> [DOCUMENT EXTRACT]

One very bad day


The United States believes Russia is developing a nuclear weapon that could be put into orbit and detonated to knock out satellites. If that happened, what would you and I experience, and what would happen at a granular level to the satellites that are so central to modern life? Mike Gruss set out to find out.

One thing that can be said with certainty is this: If a nuclear bomb were detonated in orbit, there would be no mushroom cloud since there would be no atmosphere for the warm air and debris to rise through.

Another is that things would be bad.

“So bad,” one expert says. “Catastrophic,” says another. “Warranted hyperbole,” says a third.

In 1962, the final time the United States detonated a nuclear device in space, a mere two dozen satellites orbited Earth. Now there are some 10,000 active ones, and growing. Lots of them are military in nature, some are hybrids and others are purely civilian. Taken together, they show us where we are and where we’re going, make our debit cards work, connect us across continents, keep watch of the weather and our changing environment, provide intelligence for winning wars and avoiding them, and more. There are now, literally, too many applications to name.

And so in February, minds quickly went to a nuclear device when a U.S. lawmaker revealed the existence of intelligence about a “serious national security threat” that he did not specify. At first, the White House called the purported weapon an “anti-satellite capability” that was in development by Russia but declined to say whether it was a nuclear weapon. A clue came in April, when Japan and the U.S. introduced a resolution at the United Nations Security Council that would have reaffirmed the 57-year-old international ban against stationing nuclear weapons in space. Russia vetoed the resolution, even though President Vladimir Putin had earlier said that the country is “categorically opposed to the deployment of nuclear weapons in space.” Then, in what remains the clearest statement about the intelligence, National Security Adviser Jake Sullivan said the U.S. believes Russia is developing “a new satellite carrying a nuclear device.”

If the U.S. intelligence is accurate, detonating such a weapon would harm more than the interests of the U.S.

“This capability could pose a threat to all satellites operated by countries and companies around the globe, as well as to the vital communications, scientific, meteorological, agricultural, commercial, and national security services we all depend upon,” John Plumb, then the Defense Department’s assistant secretary for space policy, wrote in testimony submitted during a May congressional hearing.

What exactly would we experience? First, here’s a caveat: Not everything I’m about to tell you, gleaned from speaking to eight experts in the space and atomic fields, reflects absolute certainty. “Aspects of physics governing induced nuclear-weapon environments are imprecisely known,” chimed the U.S. Defense Threat Reduction Agency in “Collateral Damage to Satellites from an EMP Attack,” a 2010 paper that discussed nuclear war in space. EMP stands for electromagnetic pulse, a wave of energy that’s caused by a surge of gamma radiation colliding with molecules in the atmosphere, according to atomicarchive.com, a website funded by the U.S. National Science Foundation.

The gap in predicting the effects of such a blast hasn’t entirely closed since that paper was written. So here goes.

> [USING THE INFORMATION]
A - From the article on a nuclear detonation in orbit, output the passage starting with "If the U.S." and going on through "May congressional hearing.".
B - Go on with the article on a nuclear detonation in orbit from the point where it stops.

(Pixel coordinate grounding records)
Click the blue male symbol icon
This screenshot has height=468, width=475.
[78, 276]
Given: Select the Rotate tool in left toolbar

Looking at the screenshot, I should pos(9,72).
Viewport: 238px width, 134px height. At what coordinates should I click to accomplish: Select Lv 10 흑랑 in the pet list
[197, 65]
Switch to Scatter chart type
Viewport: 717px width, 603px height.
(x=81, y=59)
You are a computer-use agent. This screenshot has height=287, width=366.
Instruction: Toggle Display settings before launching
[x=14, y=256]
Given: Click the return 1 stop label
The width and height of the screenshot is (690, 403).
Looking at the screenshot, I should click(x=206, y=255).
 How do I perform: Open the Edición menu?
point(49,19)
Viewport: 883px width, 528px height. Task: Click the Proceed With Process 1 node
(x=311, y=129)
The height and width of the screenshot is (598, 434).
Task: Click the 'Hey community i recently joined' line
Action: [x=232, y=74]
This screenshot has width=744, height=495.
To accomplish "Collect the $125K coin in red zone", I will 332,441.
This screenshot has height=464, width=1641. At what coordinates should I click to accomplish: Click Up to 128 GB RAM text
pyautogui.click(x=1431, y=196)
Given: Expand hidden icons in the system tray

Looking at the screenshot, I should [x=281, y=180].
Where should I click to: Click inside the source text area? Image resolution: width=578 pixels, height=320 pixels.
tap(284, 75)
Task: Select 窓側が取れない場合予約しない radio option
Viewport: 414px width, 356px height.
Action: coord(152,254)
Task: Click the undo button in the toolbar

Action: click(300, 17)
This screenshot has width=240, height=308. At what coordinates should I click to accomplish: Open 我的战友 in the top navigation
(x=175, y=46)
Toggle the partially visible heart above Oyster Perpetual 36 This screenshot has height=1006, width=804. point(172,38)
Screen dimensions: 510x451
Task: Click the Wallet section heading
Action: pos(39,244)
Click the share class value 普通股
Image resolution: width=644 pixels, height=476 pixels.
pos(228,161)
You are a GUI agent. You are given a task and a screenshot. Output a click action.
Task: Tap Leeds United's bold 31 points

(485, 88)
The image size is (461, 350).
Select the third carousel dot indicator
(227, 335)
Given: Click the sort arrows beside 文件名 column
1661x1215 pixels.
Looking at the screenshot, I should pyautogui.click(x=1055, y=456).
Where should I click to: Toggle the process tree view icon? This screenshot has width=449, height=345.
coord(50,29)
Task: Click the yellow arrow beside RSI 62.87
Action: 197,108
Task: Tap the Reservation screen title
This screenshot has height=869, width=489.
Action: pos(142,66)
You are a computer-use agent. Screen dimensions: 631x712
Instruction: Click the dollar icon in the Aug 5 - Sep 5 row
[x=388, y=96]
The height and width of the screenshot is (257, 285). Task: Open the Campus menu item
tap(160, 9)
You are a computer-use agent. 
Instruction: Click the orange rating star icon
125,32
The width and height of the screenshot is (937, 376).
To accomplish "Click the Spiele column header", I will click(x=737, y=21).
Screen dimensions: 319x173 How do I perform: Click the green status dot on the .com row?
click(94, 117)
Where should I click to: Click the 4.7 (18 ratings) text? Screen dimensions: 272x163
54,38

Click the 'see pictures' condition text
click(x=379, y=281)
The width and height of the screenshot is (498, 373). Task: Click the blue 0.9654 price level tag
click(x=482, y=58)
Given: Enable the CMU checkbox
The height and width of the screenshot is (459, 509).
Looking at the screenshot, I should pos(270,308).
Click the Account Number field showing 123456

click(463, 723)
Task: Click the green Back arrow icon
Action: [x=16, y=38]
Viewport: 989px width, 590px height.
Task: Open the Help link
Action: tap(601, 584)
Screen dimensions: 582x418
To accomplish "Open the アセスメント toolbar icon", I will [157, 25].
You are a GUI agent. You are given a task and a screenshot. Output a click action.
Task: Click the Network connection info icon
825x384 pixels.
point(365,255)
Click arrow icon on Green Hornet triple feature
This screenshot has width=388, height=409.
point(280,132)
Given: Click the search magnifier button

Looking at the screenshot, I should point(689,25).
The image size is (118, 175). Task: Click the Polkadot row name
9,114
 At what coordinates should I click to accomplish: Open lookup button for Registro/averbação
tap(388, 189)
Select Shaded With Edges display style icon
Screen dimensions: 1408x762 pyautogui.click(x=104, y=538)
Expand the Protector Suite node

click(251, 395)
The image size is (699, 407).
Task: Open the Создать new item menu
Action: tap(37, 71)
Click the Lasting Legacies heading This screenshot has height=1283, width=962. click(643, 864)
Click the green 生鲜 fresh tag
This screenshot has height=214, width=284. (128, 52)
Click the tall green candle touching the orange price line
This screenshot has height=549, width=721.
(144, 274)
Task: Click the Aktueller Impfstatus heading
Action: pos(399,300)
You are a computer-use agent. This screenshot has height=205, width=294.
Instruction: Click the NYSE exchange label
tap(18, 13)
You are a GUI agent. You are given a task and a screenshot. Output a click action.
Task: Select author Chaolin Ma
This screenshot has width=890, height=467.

> [ANSWERS FOR THE EXERCISE]
A -
If the U.S. intelligence is accurate, detonating such a weapon would harm more than the interests of the U.S.

“This capability could pose a threat to all satellites operated by countries and companies around the globe, as well as to the vital communications, scientific, meteorological, agricultural, commercial, and national security services we all depend upon,” John Plumb, then the Defense Department’s assistant secretary for space policy, wrote in testimony submitted during a May congressional hearing.

B -
For some of us, the bad begins with beauty. If we’re driving or walking in the dark of a cloudless night and the blast is out of sight beyond the horizon, an aurora erupts not unlike the northern lights seen unusually far south around the world in May. That show was caused by streams of electrons and protons spewed toward Earth in one of the sun’s periodic series of coronal mass ejections. The particles collided with the gases in the upper atmosphere, triggering billions of “tiny flashes” in sequence, giving the aurora its shifting appearance, as the Canadian Space Agency explains on its website. The mechanism would be similar after a nuclear blast: Charged subatomic particles from the detonation would slam into oxygen and nitrogen high in the atmosphere, causing the release of electromagnetic energy in the visible spectrum.

Others of us would experience a more frightening show. We sense a flash and look up to see an object as bright as the sun. In 1962, a nuclear detonation created a “spectacular pyrotechnic aftermath” that lasted 7 minutes, according to the Honolulu Advertiser: “It was like turning on all the lights all over the Hawaiian Islands.”

Next comes the figurative fallout that disrupts nearly all our lives for weeks or months — and maybe many years.

Like a log after a campfire

A nuclear detonation splits atoms into electrons and protons, and when that happens, X-ray radiation races off in all directions. This radiation would pass through the satellites nearest the weapon, those tens to hundreds of kilometers away.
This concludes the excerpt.